In early 2009, when I moved into my apartment in Seoul’s Gangnam District, I had a bit of self-directed advice: “Don’t let this drive you crazy.” The environment is quite different from that where I had lived (in two places) in Daegu and in those bucolic, long-ago days in Austin, Texas. From the third floor with a big window that faces Tehran-ro 4 gil Street, I have a nice vantage point from which to observe the passing show.
In some parts of Seoul, foreigners such as I are not so rare. Although this neighborhood abounds with academies of various kinds, I see almost nothing but Koreans. Sometimes two or three days go by without me seeing another foreigner. Let me say that I do not mind at all. On the contrary, it makes for an interesting existence.
Our very crowded area will be even more so in a year when two major construction projects across the street are finished. Except for west and south of the Halla Classic Building where I work, there are no sidewalks; you have no choice but to walk on the street between parked cars and those with impatient drivers at the wheel. Korea has an appallingly high rate of deaths from traffic accidents which may be traced to the facts that (1) it is a congested place, most especially Seoul, (2) there was no driving culture until maybe 50 years ago and (3) the Koreans have a tendency called palli, palli (hurry, hurry).
I marvel at the daring of some of these guys who drive scooters for a living. Whether delivering packages or food, they always travel at a breakneck pace. Intersections, even big ones, are no hindrance to them. They just find an opening and go, regardless of red lights, traffic or pedestrians. I once saw a man weaving in between cars with one hand on his scooter, the other holding a metal container with food and a cigarette dangling from his lips. Major streets like Gangnam and Tehran have broad sidewalks, and these gentlemen go zooming there as well. The police do not seem to mind.
People constantly socialize outside the 24-hour convenience store just below me. If the weather is nice, I can expect to see and hear them talking, and drinking beer and makkoli at all hours of the night. I am impressed with their stamina and how much they savor conversation. 3 a.m.? They are out there. 4 a.m., 5 a.m., still there, still going strong.

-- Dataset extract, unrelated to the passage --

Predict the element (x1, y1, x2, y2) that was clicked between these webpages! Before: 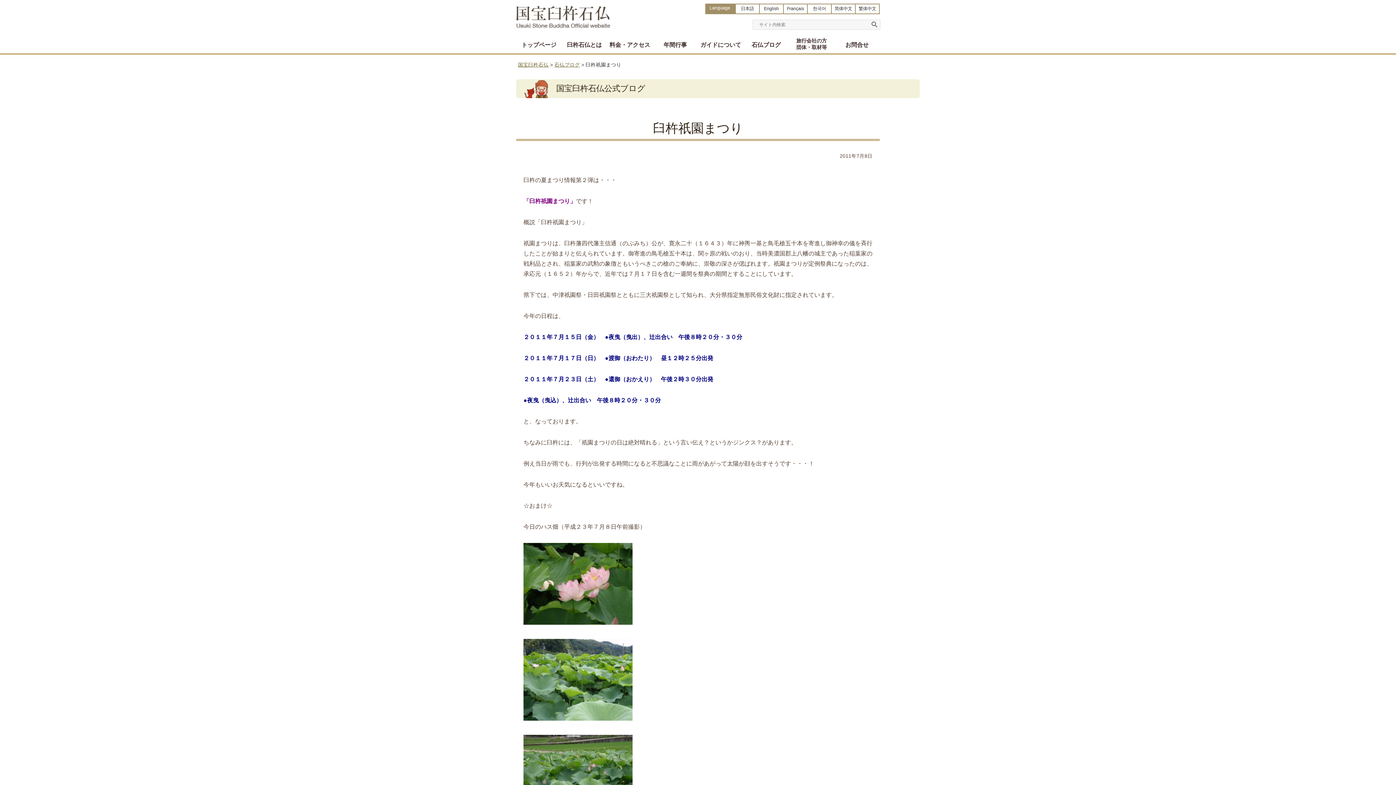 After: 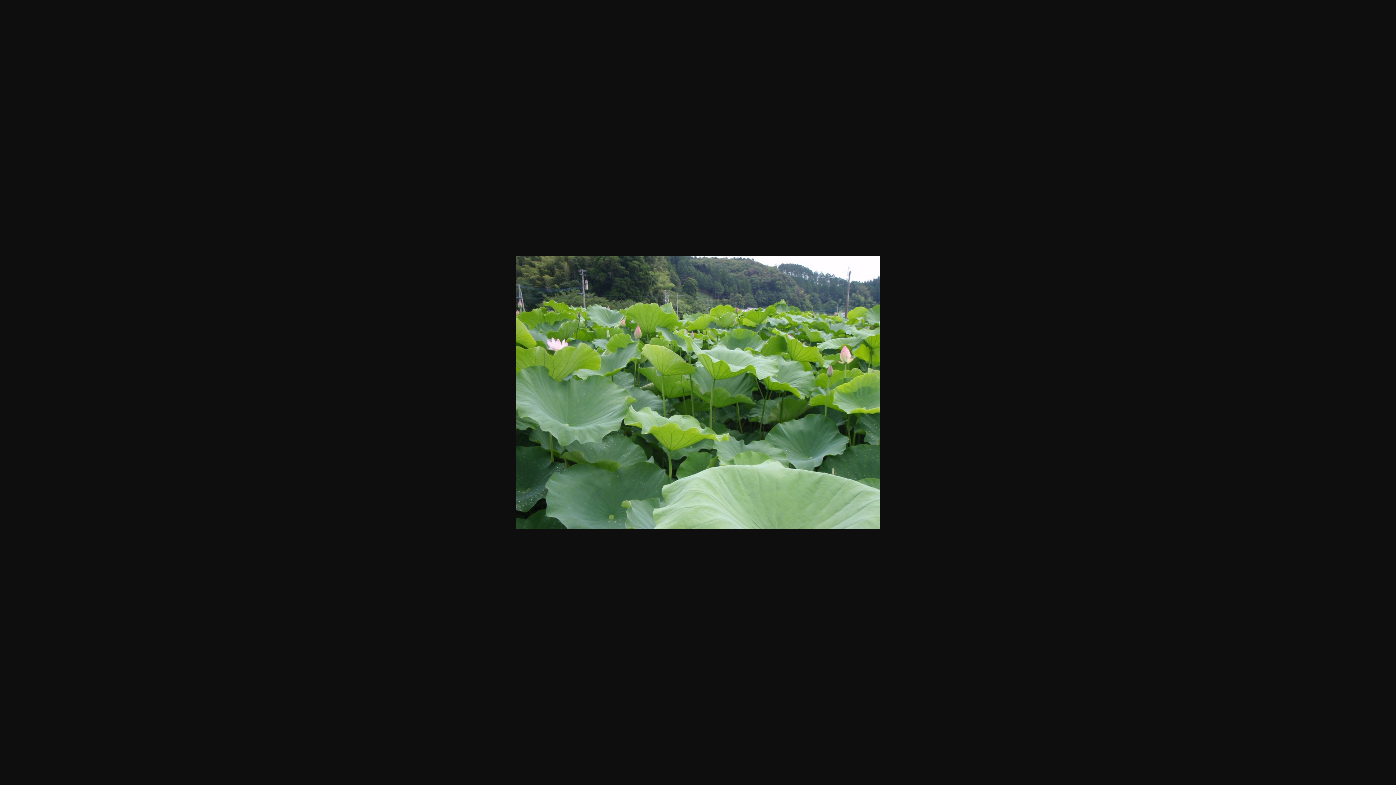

The discussions, which sometimes sound like arguments, can be quite loud and accompanied by wild gesticulations.
I try not to generalize too much; the broader the statement, the narrower the mind, as I was once told. But I will make an exception here, and it pertains to rain. Koreans seem to really hate getting wet. If there is only the slightest precipitation, the umbrellas are out en masse. A person caught in the rain without an umbrella runs faster than Usain Bolt in the Olympic 100-meter finals. This puzzles me.

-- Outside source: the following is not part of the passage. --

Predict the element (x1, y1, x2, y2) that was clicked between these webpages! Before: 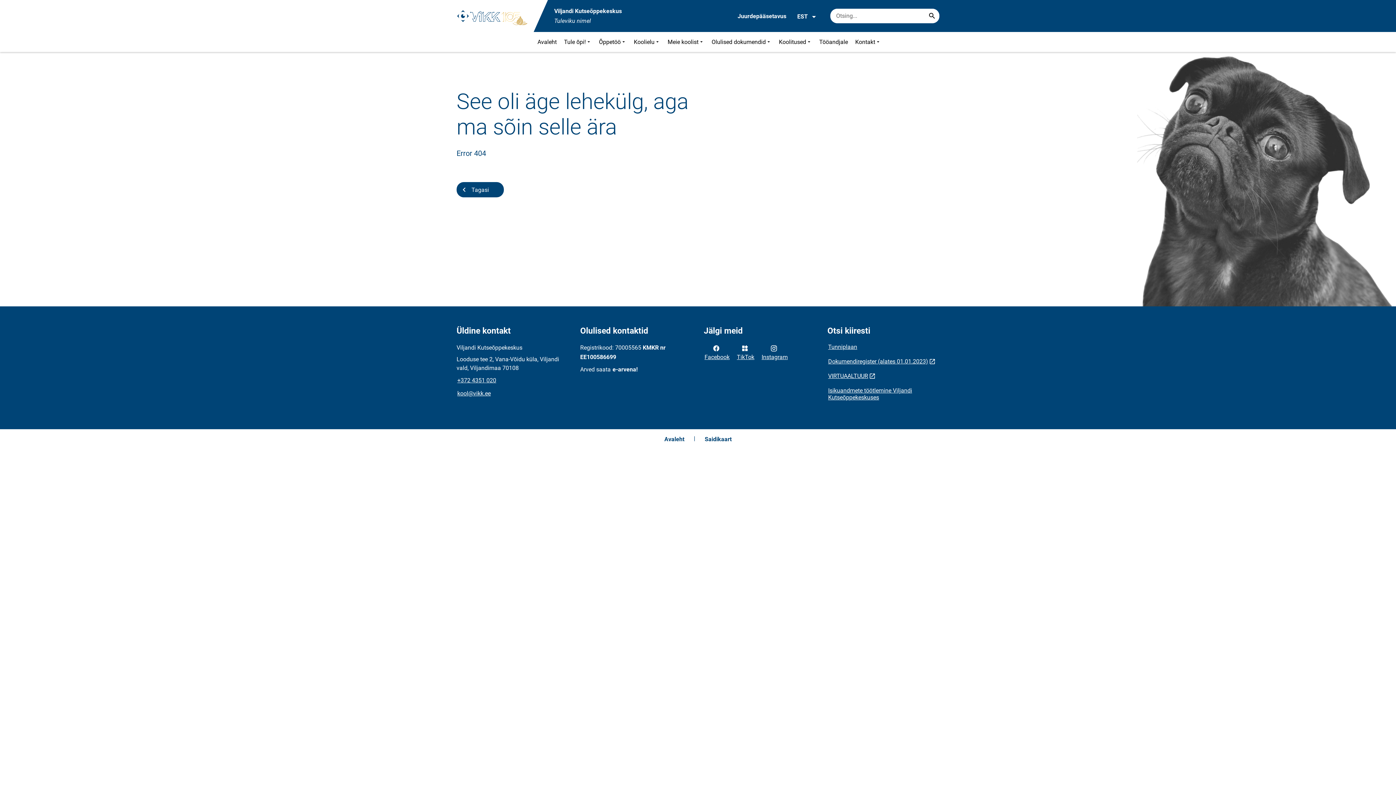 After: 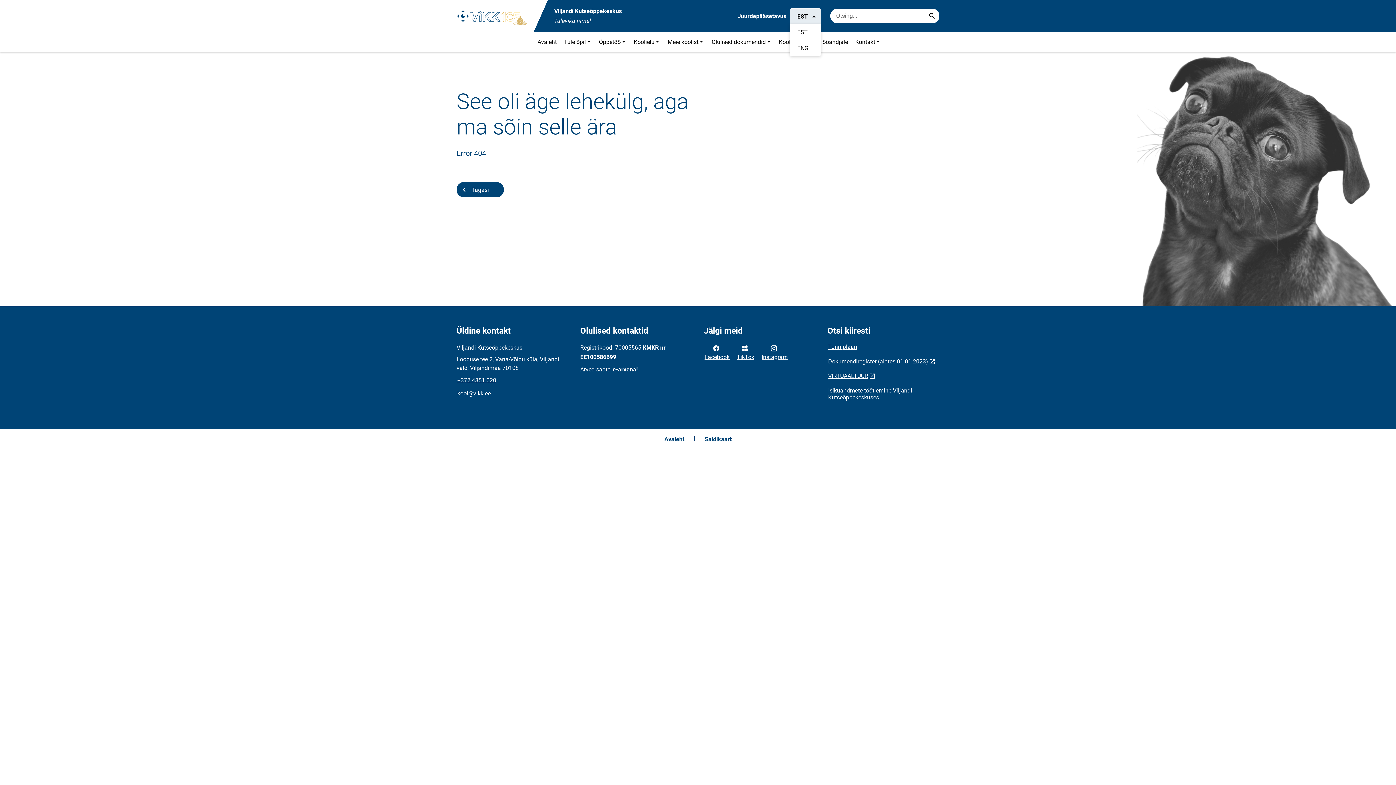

Where I live, it is mostly a business area, and people do dress up on weekdays. Other than students and restaurant workers, they are in nice-looking attire. I watch some of the women in high-heel shoes and practically scream, “How can you walk in those?!?” It obviously takes some effort. Primarily, however, I want to discuss the men. These guys dress well, with a certain style. I sometimes wonder whether they go to Hong Kong to have their suits made and tailored. (Mine were bought off the rack at a department store in Daegu.) The men tend to be in their late 20s to their early 40s, and they work long hours. That is a fact which surely pertains to some of my Hansung colleagues. Most of the men are varying degrees of handsome, but—and now I am coming to the point—they smoke like there is no tomorrow. Some of them have a cup of coffee in one hand and a cigarette in the other, and so they alternate between puffing and sipping. They puff, then they sip, and then they puff some more. I am told that smoking is less common now in Korea than it was 20 years ago, but I can only surmise how bad it was back then. Have mercy, Miss Percy!

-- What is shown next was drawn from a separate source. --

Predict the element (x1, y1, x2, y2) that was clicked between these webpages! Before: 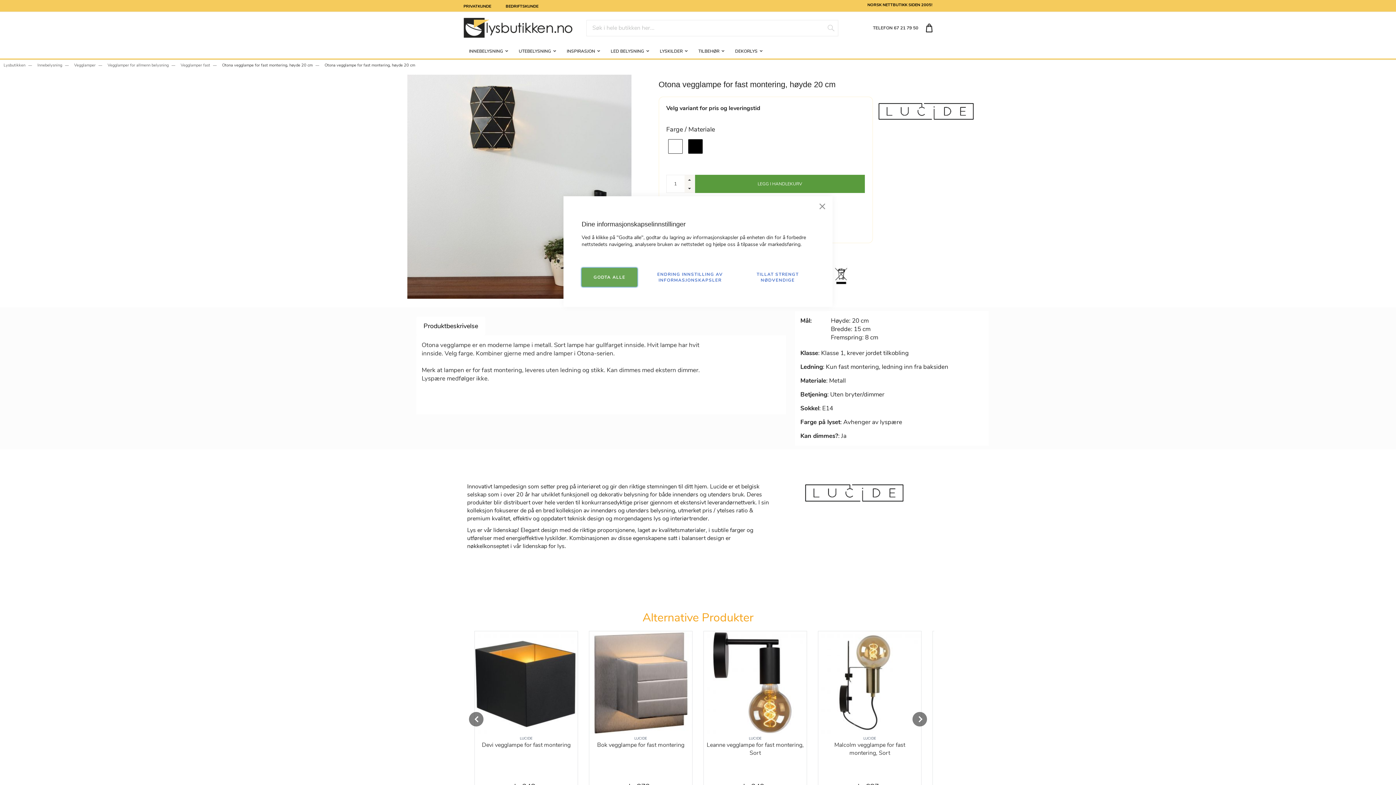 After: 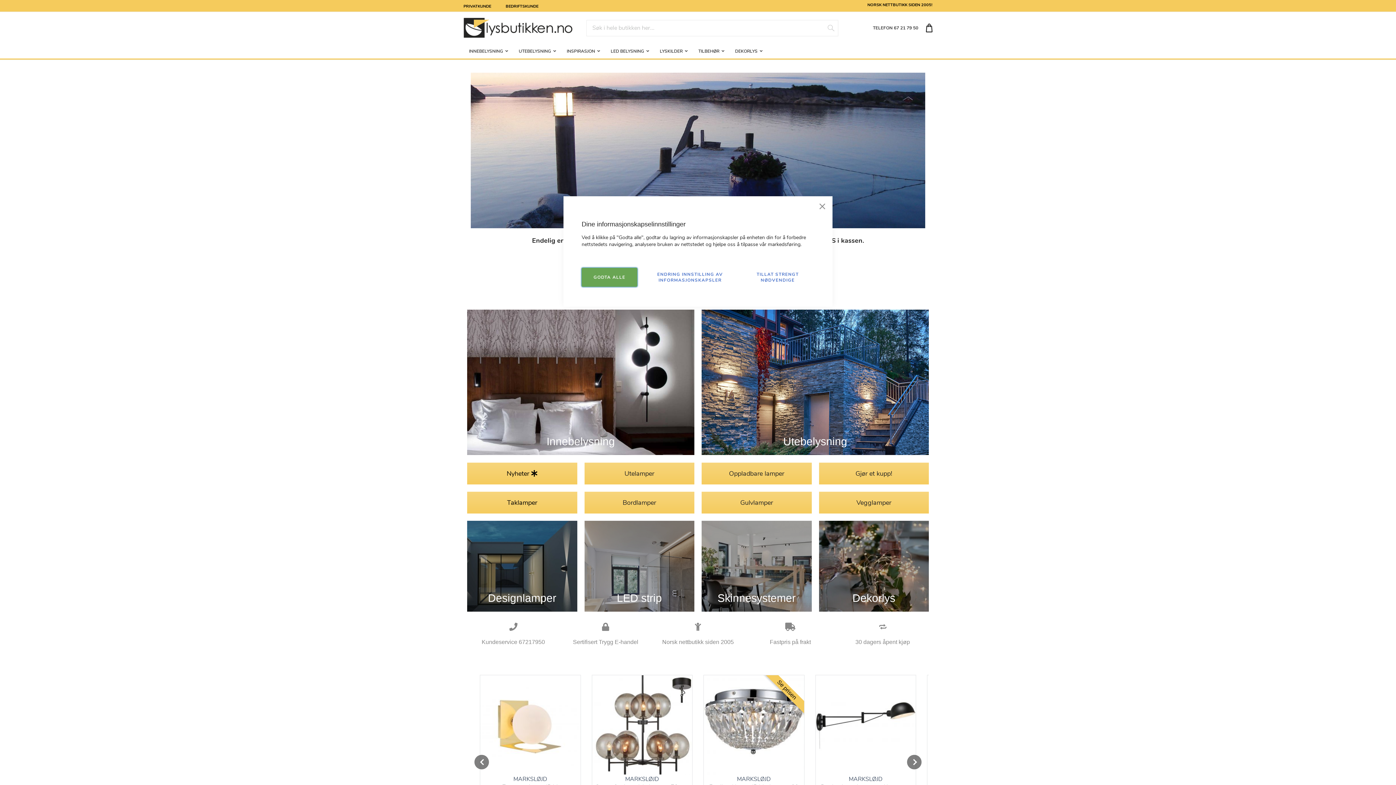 Action: label: Lysbutikken bbox: (3, 62, 25, 68)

There is a “no smoking” sign on the wall adjacent to my officetel, but it is flagrantly disregarded. When I go to work in the morning, I reach the Halla Classic Building and turn left. That’s when I enter what I call Smoker’s Alley. I have to maneuver between groups of smokers and individual smokers before finally getting into the lobby, staggering and gasping for fresh air. A few women light up, but it is mostly a male thing as they appear to enjoy smoking such home-grown brands as Arirang, The One, Indigo, This, This Plus, Raison, Zest, Esse and Lo Crux. They smoke frequently and with vigor. It seems that they live to smoke.